WORK TO BE COMPLETED. Each entry below is to be duplicated precisely.

INFORMATION SUPPLIED.

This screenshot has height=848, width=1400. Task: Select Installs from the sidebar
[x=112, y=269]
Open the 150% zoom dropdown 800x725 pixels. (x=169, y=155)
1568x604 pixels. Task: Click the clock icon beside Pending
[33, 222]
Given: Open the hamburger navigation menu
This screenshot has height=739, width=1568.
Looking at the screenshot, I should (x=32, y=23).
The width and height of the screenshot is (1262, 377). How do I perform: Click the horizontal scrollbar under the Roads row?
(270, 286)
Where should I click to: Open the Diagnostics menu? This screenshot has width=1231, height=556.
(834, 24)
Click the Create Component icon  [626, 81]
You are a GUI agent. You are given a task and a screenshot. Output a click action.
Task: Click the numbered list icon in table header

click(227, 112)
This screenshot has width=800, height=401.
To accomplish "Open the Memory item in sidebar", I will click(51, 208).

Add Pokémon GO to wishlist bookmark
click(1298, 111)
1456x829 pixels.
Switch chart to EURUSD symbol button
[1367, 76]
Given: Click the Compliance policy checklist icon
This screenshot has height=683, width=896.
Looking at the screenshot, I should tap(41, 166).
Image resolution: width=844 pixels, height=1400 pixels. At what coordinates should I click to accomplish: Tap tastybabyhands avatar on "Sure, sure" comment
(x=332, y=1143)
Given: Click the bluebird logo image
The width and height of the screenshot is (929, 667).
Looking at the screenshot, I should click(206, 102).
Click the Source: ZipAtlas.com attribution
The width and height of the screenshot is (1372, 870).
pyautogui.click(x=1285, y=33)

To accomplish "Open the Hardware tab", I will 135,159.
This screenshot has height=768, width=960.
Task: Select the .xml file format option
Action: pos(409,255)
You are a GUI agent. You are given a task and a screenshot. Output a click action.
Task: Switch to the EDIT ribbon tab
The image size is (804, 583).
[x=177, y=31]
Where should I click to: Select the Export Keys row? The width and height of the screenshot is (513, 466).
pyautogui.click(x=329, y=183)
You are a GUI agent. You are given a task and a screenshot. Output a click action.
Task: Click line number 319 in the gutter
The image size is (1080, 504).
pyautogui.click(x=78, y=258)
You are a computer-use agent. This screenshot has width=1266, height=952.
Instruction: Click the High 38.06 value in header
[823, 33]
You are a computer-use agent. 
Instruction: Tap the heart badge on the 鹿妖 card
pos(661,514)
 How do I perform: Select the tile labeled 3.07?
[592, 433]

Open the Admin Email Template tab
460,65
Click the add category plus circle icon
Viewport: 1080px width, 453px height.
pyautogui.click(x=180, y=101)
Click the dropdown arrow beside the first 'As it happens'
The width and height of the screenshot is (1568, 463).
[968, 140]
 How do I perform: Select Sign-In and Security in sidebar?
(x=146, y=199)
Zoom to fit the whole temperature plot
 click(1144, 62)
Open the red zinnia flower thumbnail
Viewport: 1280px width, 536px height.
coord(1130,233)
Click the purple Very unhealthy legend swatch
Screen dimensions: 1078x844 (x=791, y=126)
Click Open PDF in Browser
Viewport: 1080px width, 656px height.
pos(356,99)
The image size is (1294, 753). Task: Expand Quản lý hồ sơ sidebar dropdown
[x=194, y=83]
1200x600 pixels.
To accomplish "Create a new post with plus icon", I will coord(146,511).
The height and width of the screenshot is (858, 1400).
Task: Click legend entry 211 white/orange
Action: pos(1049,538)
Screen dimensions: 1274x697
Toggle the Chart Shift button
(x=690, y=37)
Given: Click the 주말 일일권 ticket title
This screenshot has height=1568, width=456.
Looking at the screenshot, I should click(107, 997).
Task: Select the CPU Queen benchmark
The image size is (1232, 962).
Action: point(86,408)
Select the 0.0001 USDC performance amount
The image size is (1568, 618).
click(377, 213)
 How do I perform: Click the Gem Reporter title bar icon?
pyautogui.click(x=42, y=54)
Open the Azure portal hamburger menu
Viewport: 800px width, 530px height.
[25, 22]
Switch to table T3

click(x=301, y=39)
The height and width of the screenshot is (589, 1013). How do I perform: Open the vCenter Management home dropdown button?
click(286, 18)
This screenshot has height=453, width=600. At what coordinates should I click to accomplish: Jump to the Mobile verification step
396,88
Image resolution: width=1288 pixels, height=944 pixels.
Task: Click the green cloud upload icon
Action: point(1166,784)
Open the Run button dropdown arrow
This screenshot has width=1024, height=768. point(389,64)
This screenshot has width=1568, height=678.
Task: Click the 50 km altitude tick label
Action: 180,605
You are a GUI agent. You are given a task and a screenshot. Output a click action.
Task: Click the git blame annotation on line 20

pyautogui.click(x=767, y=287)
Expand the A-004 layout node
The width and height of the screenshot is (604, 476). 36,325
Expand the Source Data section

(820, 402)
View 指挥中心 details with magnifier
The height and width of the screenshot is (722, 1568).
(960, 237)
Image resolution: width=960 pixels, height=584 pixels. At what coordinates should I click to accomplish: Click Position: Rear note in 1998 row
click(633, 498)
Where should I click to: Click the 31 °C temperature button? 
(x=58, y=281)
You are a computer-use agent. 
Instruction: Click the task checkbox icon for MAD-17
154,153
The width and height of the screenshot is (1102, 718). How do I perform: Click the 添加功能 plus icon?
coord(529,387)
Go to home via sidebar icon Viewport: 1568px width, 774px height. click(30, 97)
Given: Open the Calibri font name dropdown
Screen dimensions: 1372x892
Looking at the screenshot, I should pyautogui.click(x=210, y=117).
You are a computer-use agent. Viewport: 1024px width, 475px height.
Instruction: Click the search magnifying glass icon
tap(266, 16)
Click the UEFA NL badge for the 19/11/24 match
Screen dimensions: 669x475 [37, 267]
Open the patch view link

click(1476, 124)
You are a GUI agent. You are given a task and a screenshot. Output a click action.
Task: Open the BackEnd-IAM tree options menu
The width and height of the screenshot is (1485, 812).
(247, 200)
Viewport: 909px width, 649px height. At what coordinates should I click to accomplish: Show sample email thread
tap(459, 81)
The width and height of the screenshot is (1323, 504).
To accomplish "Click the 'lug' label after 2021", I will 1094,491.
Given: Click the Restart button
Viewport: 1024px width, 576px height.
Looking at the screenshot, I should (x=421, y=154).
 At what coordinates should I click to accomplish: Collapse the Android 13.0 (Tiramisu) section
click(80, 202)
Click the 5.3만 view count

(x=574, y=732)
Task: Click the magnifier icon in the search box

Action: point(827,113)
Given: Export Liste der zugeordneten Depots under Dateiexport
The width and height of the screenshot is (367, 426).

SOLUTION TO THIS PROBLEM.
This screenshot has height=848, width=1400. Task: Select Installs from the sidebar
[x=112, y=269]
Open the 150% zoom dropdown 800x725 pixels. (x=169, y=155)
1568x604 pixels. Task: Click the clock icon beside Pending
[33, 222]
Given: Open the hamburger navigation menu
This screenshot has height=739, width=1568.
Looking at the screenshot, I should (x=32, y=23).
The width and height of the screenshot is (1262, 377). How do I perform: Click the horizontal scrollbar under the Roads row?
(270, 286)
Where should I click to: Open the Diagnostics menu? This screenshot has width=1231, height=556.
(834, 24)
Click the Create Component icon  [626, 81]
You are a GUI agent. You are given a task and a screenshot. Output a click action.
Task: Click the numbered list icon in table header

click(227, 112)
This screenshot has width=800, height=401.
To accomplish "Open the Memory item in sidebar", I will click(51, 208).

Add Pokémon GO to wishlist bookmark
click(1298, 111)
1456x829 pixels.
Switch chart to EURUSD symbol button
[1367, 76]
Given: Click the Compliance policy checklist icon
This screenshot has height=683, width=896.
Looking at the screenshot, I should tap(41, 166).
Image resolution: width=844 pixels, height=1400 pixels. At what coordinates should I click to accomplish: Tap tastybabyhands avatar on "Sure, sure" comment
(x=332, y=1143)
Given: Click the bluebird logo image
The width and height of the screenshot is (929, 667).
Looking at the screenshot, I should click(206, 102).
Click the Source: ZipAtlas.com attribution
The width and height of the screenshot is (1372, 870).
pyautogui.click(x=1285, y=33)

To accomplish "Open the Hardware tab", I will 135,159.
This screenshot has height=768, width=960.
Task: Select the .xml file format option
Action: pos(409,255)
You are a GUI agent. You are given a task and a screenshot. Output a click action.
Task: Switch to the EDIT ribbon tab
The image size is (804, 583).
[x=177, y=31]
Where should I click to: Select the Export Keys row? The width and height of the screenshot is (513, 466).
pyautogui.click(x=329, y=183)
You are a GUI agent. You are given a task and a screenshot. Output a click action.
Task: Click line number 319 in the gutter
The image size is (1080, 504).
pyautogui.click(x=78, y=258)
You are a computer-use agent. This screenshot has width=1266, height=952.
Instruction: Click the High 38.06 value in header
[823, 33]
You are a computer-use agent. 
Instruction: Tap the heart badge on the 鹿妖 card
pos(661,514)
 How do I perform: Select the tile labeled 3.07?
[592, 433]

Open the Admin Email Template tab
460,65
Click the add category plus circle icon
Viewport: 1080px width, 453px height.
pyautogui.click(x=180, y=101)
Click the dropdown arrow beside the first 'As it happens'
The width and height of the screenshot is (1568, 463).
[968, 140]
 How do I perform: Select Sign-In and Security in sidebar?
(x=146, y=199)
Zoom to fit the whole temperature plot
 click(1144, 62)
Open the red zinnia flower thumbnail
Viewport: 1280px width, 536px height.
coord(1130,233)
Click the purple Very unhealthy legend swatch
Screen dimensions: 1078x844 (x=791, y=126)
Click Open PDF in Browser
Viewport: 1080px width, 656px height.
pos(356,99)
The image size is (1294, 753). Task: Expand Quản lý hồ sơ sidebar dropdown
[x=194, y=83]
1200x600 pixels.
To accomplish "Create a new post with plus icon", I will coord(146,511).
The height and width of the screenshot is (858, 1400).
Task: Click legend entry 211 white/orange
Action: pos(1049,538)
Screen dimensions: 1274x697
Toggle the Chart Shift button
(x=690, y=37)
Given: Click the 주말 일일권 ticket title
This screenshot has height=1568, width=456.
Looking at the screenshot, I should click(107, 997).
Task: Select the CPU Queen benchmark
The image size is (1232, 962).
Action: point(86,408)
Select the 0.0001 USDC performance amount
The image size is (1568, 618).
click(377, 213)
 How do I perform: Click the Gem Reporter title bar icon?
pyautogui.click(x=42, y=54)
Open the Azure portal hamburger menu
Viewport: 800px width, 530px height.
[25, 22]
Switch to table T3

click(x=301, y=39)
The height and width of the screenshot is (589, 1013). How do I perform: Open the vCenter Management home dropdown button?
click(286, 18)
This screenshot has height=453, width=600. At what coordinates should I click to accomplish: Jump to the Mobile verification step
396,88
Image resolution: width=1288 pixels, height=944 pixels.
Task: Click the green cloud upload icon
Action: point(1166,784)
Open the Run button dropdown arrow
This screenshot has width=1024, height=768. point(389,64)
This screenshot has width=1568, height=678.
Task: Click the 50 km altitude tick label
Action: 180,605
You are a GUI agent. You are given a task and a screenshot. Output a click action.
Task: Click the git blame annotation on line 20

pyautogui.click(x=767, y=287)
Expand the A-004 layout node
The width and height of the screenshot is (604, 476). 36,325
Expand the Source Data section

(820, 402)
View 指挥中心 details with magnifier
The height and width of the screenshot is (722, 1568).
(960, 237)
Image resolution: width=960 pixels, height=584 pixels. At what coordinates should I click to accomplish: Click Position: Rear note in 1998 row
click(633, 498)
Where should I click to: Click the 31 °C temperature button? 
(x=58, y=281)
You are a computer-use agent. 
Instruction: Click the task checkbox icon for MAD-17
154,153
The width and height of the screenshot is (1102, 718). How do I perform: Click the 添加功能 plus icon?
coord(529,387)
Go to home via sidebar icon Viewport: 1568px width, 774px height. click(30, 97)
Given: Open the Calibri font name dropdown
Screen dimensions: 1372x892
Looking at the screenshot, I should pyautogui.click(x=210, y=117).
You are a computer-use agent. Viewport: 1024px width, 475px height.
Instruction: Click the search magnifying glass icon
tap(266, 16)
Click the UEFA NL badge for the 19/11/24 match
Screen dimensions: 669x475 [37, 267]
Open the patch view link

click(1476, 124)
You are a GUI agent. You are given a task and a screenshot. Output a click action.
Task: Open the BackEnd-IAM tree options menu
The width and height of the screenshot is (1485, 812).
(247, 200)
Viewport: 909px width, 649px height. At what coordinates should I click to accomplish: Show sample email thread
tap(459, 81)
The width and height of the screenshot is (1323, 504).
To accomplish "Click the 'lug' label after 2021", I will 1094,491.
Given: Click the Restart button
Viewport: 1024px width, 576px height.
Looking at the screenshot, I should (x=421, y=154).
 At what coordinates should I click to accomplish: Collapse the Android 13.0 (Tiramisu) section
click(80, 202)
Click the 5.3만 view count

(x=574, y=732)
Task: Click the magnifier icon in the search box

Action: point(827,113)
Given: Export Liste der zugeordneten Depots under Dateiexport
The width and height of the screenshot is (367, 426).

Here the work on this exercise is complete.